Face à l’attitude du Gouvernement et la Cour Constitutionnelle qu’il qualifie de « dérisoires », le collectif y soupçonne un énième complot au sommet de l’État officieusement cautionné par les neuf sages qui, en 2012, avaient pourtant prorogé le mandat des Députés à l’Assemblée Nationale à la base d’un consensus politique des acteurs maliens consacré par l’article 7 de l’Accord-cadre du 6 avril 2012 relatif à la mise en œuvre de l’engagement solennel du 1er avril 2012.

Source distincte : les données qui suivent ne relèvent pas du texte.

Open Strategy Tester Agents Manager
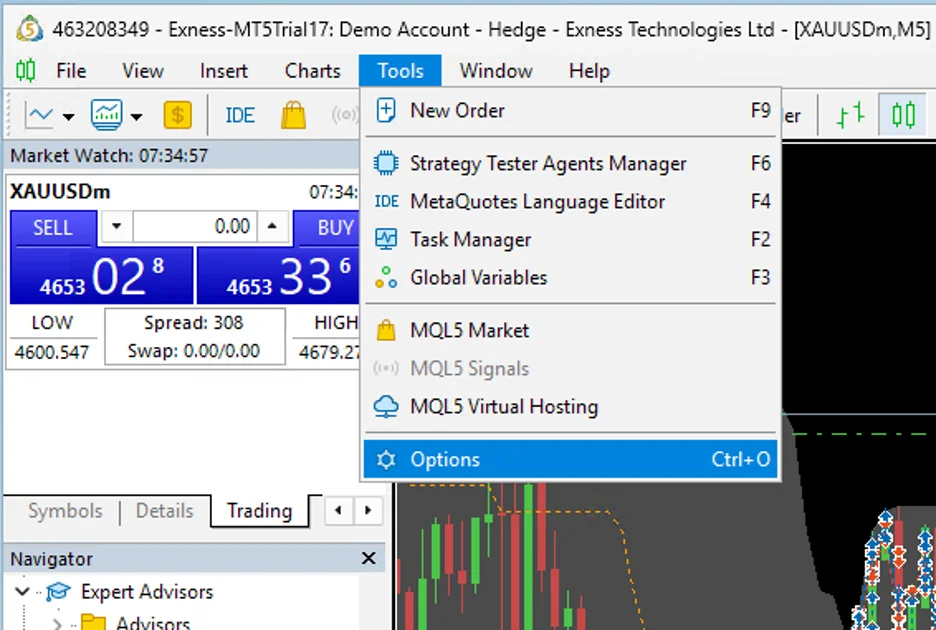This screenshot has width=936, height=630. pyautogui.click(x=547, y=164)
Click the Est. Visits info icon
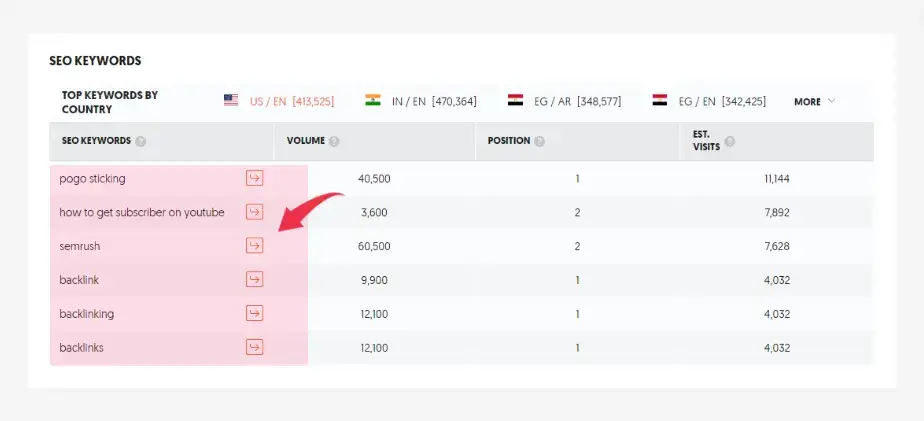Image resolution: width=924 pixels, height=421 pixels. (730, 142)
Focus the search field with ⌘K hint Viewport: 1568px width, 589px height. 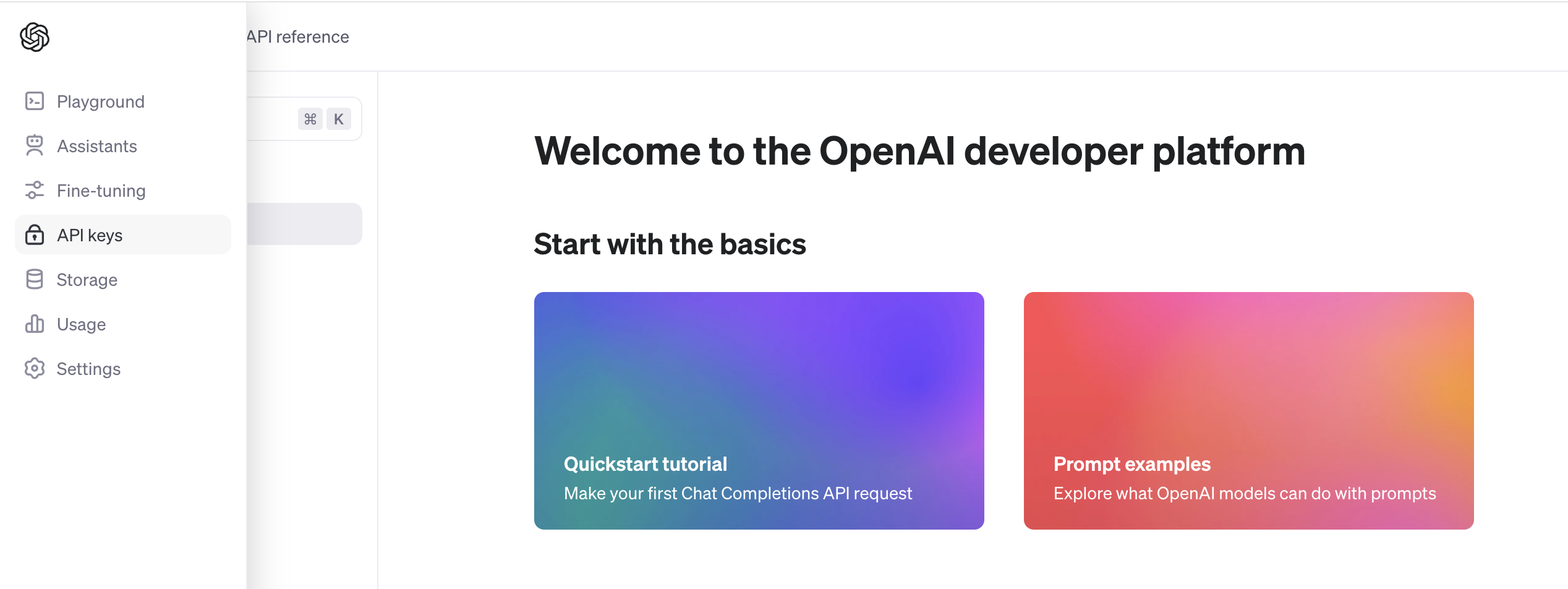pos(272,119)
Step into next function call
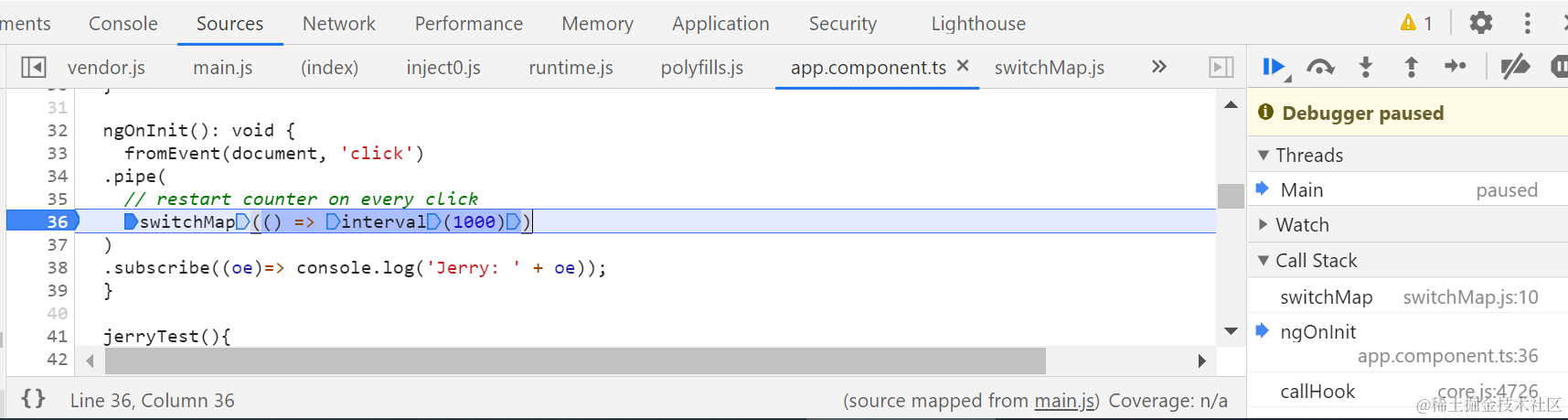Screen dimensions: 1568x420 point(1366,67)
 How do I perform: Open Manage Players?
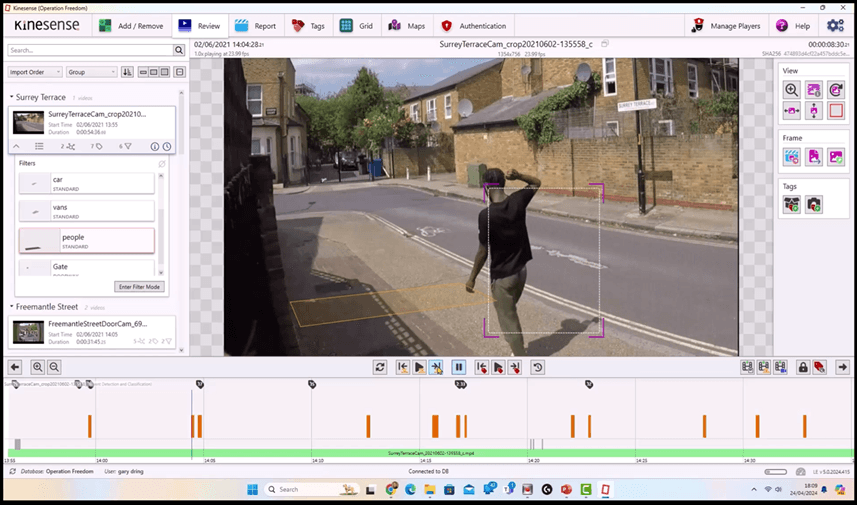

En outre, la Cour Constitutionnelle avait, sur saisine du Premier Ministre et par avis n° 2012-003/CC du 31 mai 2012, également prorogé le délai de l’intérim présidentiel (prévu par la Constitution pour 40 jours maximum) jusqu’à l’élection d’un nouveau Président de la République lors de la Transition de 2012. Les candidats se sont dits « curieux » de voir la même Cour dans ce refus alors que les dispositions de la Constitution du Mali n’ont pas été modifiées.

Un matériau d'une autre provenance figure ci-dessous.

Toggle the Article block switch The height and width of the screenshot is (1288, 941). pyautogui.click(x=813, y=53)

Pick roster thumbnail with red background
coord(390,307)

Ensuite, dans ledit communiqué, le collectif a rappelé que le mandat du Haut Conseil des Collectivités du Mali a expiré depuis le 25 mars 2012 et que la Cour Constitutionnelle, elle-même, a fermé les yeux et validé ce fait en permettant à ses membres non réélus et d’autres conseillers municipaux de parrainer des candidats à l’élection présidentielle avant d’ajouter que « des élections communales n’ont pas pu encore se tenir dans de nombreuses communes. Un gage de la possible tenue de l’élection législative sur l’ensemble du territoire national aurait été le couplage des législatives avec les communales dans les localités où celles-ci n’ont pas pu encore se tenir». Le collectif a, aussi, déploré la «pleine illégalité» dans la mesure où les candidats n’ont pas pu et ne peuvent pas, selon les organisateurs de la consultation électorale, déposer leurs dossiers dans l’intégralité du temps imparti pour ce faire. Ce, en raison de la grève illimitée des Magistrats en cours.
La mise en garde
La précipitation de la tenue de ce scrutin législatif alors que les tensions s’amplifient du jour au lendemain après la présidentielle qui s’est tenue sur fond de forfaitures des organes en charge notamment le Gouvernement et la Cour Constitutionnelle n’est pas fortuite. Il y aurait bien-là une énième mascarade électorale. C’est du moins les grandes lignes dudit communiqué qui a fait aussi une mise en garde sévère contre toutes les surenchères liées à l’impatience des futurs « Députés nommés », car ces Législatives ne seront que pour la forme. « Nous savons que des amis, parents, alliés et soutiens ont négocié des sièges parlementaires en échange de leur soutien à la présidentielle. Nous savons de façon très précise quels sont les quotas de Députés attribués à tel ou tel soutien dont certains évoluent d’ailleurs en dehors de toute sphère politique », ont-ils entonné avant d’inviter tous ceux qui ont en souci la consolidation de la démocratie au Mali, le confort de nos Institutions, la paix et la stabilité du Mali d’amener les organisateurs de l‘élection législative à surseoir à leur tentative de passer en force, de leur demander de dire aux Maliennes et aux Maliens la vérité sur l’impossibilité de respecter les dates annoncées.